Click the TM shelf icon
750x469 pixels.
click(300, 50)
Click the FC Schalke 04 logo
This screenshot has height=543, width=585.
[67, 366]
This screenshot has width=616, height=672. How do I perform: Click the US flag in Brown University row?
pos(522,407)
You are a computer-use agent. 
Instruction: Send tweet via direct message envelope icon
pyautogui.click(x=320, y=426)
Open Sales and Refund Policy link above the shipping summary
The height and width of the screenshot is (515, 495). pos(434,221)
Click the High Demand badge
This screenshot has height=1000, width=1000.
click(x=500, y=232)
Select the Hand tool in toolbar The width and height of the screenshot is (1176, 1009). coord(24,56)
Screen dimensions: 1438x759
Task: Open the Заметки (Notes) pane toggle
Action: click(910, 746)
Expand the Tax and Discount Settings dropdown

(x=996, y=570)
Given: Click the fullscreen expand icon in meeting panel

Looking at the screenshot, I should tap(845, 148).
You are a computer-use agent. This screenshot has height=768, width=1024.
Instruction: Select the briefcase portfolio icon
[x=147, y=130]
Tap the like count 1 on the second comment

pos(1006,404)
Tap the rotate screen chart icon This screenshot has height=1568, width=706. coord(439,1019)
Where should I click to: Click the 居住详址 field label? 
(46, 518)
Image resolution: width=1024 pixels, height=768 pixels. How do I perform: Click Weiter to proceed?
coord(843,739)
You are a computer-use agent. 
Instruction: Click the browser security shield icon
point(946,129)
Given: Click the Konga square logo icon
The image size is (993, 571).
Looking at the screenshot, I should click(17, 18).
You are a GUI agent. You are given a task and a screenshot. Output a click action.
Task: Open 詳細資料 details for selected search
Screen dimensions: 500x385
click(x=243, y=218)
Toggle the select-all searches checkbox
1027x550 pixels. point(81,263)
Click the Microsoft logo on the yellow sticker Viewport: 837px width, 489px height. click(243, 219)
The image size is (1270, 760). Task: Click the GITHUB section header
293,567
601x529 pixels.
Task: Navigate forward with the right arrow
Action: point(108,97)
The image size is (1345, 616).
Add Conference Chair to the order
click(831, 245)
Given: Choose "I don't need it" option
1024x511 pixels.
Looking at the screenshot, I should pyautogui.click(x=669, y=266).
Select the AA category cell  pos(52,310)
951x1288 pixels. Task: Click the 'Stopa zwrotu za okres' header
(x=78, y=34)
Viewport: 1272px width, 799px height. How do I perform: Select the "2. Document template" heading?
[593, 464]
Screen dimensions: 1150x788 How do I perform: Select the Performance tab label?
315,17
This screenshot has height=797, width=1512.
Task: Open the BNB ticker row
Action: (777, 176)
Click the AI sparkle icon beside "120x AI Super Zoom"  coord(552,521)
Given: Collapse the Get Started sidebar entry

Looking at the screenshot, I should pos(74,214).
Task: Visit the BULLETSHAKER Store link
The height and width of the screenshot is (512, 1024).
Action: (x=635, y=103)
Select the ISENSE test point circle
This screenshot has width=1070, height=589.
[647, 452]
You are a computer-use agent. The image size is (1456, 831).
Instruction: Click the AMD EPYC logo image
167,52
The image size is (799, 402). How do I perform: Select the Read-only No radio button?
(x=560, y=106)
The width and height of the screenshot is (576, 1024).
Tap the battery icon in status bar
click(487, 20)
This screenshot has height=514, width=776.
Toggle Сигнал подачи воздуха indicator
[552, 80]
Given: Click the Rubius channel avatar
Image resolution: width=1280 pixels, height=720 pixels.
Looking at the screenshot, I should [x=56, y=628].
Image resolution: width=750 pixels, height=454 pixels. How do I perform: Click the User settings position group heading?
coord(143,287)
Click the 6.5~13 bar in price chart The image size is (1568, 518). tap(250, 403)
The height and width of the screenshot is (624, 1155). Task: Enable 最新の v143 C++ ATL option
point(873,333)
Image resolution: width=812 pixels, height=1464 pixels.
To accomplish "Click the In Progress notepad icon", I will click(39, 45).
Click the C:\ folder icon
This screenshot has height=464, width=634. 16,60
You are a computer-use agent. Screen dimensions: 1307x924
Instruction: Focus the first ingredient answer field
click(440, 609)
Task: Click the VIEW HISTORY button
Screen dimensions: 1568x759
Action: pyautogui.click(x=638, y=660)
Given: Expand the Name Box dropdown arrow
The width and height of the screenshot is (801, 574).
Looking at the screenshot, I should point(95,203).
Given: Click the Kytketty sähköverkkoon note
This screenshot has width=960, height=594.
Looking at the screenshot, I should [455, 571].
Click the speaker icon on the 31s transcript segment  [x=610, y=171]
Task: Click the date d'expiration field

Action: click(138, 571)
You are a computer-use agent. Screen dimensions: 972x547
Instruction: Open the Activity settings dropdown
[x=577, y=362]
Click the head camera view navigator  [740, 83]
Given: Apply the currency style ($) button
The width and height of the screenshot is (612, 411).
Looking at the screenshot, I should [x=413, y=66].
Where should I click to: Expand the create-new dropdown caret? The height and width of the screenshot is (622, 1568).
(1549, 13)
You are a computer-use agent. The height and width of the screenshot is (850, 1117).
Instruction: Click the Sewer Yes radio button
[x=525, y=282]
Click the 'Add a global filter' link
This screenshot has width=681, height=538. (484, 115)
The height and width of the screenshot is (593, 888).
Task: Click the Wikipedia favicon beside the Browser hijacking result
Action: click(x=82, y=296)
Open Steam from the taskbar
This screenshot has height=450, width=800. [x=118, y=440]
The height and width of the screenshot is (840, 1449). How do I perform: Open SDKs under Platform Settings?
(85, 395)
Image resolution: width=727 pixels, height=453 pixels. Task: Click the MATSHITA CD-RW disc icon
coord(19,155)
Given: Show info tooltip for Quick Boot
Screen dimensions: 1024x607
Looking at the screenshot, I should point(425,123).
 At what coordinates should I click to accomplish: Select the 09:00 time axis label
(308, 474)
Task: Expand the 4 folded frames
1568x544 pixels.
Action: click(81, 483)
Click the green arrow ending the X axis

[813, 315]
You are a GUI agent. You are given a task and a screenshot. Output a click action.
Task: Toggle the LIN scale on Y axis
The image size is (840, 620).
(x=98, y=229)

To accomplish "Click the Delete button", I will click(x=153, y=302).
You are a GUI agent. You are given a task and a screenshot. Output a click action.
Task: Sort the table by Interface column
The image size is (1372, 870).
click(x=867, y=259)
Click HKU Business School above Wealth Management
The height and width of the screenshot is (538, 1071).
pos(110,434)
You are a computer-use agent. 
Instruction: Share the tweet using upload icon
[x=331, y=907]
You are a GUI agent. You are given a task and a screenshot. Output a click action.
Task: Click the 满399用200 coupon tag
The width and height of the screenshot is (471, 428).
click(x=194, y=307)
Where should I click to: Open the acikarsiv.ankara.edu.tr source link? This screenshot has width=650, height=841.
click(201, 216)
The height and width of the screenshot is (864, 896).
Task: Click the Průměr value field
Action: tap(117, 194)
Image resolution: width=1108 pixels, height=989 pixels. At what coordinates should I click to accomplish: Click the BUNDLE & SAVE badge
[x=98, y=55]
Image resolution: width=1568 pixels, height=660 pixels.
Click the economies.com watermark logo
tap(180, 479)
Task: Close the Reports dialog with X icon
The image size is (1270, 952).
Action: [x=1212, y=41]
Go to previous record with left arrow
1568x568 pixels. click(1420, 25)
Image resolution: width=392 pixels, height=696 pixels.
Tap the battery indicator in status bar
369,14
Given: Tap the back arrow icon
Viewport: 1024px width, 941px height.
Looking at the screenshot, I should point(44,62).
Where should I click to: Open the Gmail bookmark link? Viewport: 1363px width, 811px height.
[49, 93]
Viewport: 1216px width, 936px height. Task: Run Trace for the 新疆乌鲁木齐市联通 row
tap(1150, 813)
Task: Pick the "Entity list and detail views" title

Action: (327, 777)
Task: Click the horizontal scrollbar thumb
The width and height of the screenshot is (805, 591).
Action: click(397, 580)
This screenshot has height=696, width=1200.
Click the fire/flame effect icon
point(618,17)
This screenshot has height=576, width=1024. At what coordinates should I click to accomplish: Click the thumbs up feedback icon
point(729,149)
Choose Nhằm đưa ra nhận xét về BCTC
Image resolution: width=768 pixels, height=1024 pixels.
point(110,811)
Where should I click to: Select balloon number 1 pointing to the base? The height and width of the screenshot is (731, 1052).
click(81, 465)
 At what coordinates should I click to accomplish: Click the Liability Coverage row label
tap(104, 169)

—————

> _Exercise_: Once you have located every line with the word "will" in the material above, list those lines.

> _Completed task_:
To accomplish "Click the In Progress notepad icon", I will click(39, 45).
To accomplish "Click the Delete button", I will click(x=153, y=302).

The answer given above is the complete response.